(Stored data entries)

************

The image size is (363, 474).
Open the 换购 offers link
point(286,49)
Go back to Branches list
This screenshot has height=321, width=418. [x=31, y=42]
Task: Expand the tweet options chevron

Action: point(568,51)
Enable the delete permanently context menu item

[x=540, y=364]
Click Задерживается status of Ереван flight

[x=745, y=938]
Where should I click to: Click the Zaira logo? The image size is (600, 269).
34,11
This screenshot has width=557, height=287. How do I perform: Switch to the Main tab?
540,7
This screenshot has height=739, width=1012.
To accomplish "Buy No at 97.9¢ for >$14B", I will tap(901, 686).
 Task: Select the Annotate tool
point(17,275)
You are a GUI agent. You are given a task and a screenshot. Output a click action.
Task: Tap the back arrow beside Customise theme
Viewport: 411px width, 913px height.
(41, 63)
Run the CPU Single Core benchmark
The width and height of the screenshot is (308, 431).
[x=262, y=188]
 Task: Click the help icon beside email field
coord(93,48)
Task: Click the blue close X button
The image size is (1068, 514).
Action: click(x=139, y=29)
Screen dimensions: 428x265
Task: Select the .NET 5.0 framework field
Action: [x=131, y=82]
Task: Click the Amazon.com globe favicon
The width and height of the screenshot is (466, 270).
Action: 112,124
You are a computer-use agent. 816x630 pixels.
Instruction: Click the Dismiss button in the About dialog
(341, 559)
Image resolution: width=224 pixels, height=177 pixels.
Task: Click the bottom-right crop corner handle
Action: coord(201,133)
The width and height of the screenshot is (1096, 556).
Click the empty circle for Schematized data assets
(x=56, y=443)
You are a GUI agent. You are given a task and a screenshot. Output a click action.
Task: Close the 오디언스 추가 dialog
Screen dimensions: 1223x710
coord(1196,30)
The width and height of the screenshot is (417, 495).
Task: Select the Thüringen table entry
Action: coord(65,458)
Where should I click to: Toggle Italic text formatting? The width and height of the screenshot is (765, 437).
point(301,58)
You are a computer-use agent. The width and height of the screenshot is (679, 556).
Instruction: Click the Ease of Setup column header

************

Your task is to repeat the data exactly; please include every line.

• [Exercise answer]:
The image size is (363, 474).
Open the 换购 offers link
point(286,49)
Go back to Branches list
This screenshot has height=321, width=418. [x=31, y=42]
Task: Expand the tweet options chevron

Action: point(568,51)
Enable the delete permanently context menu item

[x=540, y=364]
Click Задерживается status of Ереван flight

[x=745, y=938]
Where should I click to: Click the Zaira logo? The image size is (600, 269).
34,11
This screenshot has width=557, height=287. How do I perform: Switch to the Main tab?
540,7
This screenshot has height=739, width=1012.
To accomplish "Buy No at 97.9¢ for >$14B", I will tap(901, 686).
 Task: Select the Annotate tool
point(17,275)
You are a GUI agent. You are given a task and a screenshot. Output a click action.
Task: Tap the back arrow beside Customise theme
Viewport: 411px width, 913px height.
(41, 63)
Run the CPU Single Core benchmark
The width and height of the screenshot is (308, 431).
[x=262, y=188]
 Task: Click the help icon beside email field
coord(93,48)
Task: Click the blue close X button
The image size is (1068, 514).
Action: click(x=139, y=29)
Screen dimensions: 428x265
Task: Select the .NET 5.0 framework field
Action: [x=131, y=82]
Task: Click the Amazon.com globe favicon
The width and height of the screenshot is (466, 270).
Action: 112,124
You are a computer-use agent. 816x630 pixels.
Instruction: Click the Dismiss button in the About dialog
(341, 559)
Image resolution: width=224 pixels, height=177 pixels.
Task: Click the bottom-right crop corner handle
Action: coord(201,133)
The width and height of the screenshot is (1096, 556).
Click the empty circle for Schematized data assets
(x=56, y=443)
You are a GUI agent. You are given a task and a screenshot. Output a click action.
Task: Close the 오디언스 추가 dialog
Screen dimensions: 1223x710
coord(1196,30)
The width and height of the screenshot is (417, 495).
Task: Select the Thüringen table entry
Action: coord(65,458)
Where should I click to: Toggle Italic text formatting? The width and height of the screenshot is (765, 437).
point(301,58)
You are a computer-use agent. The width and height of the screenshot is (679, 556).
Instruction: Click the Ease of Setup column header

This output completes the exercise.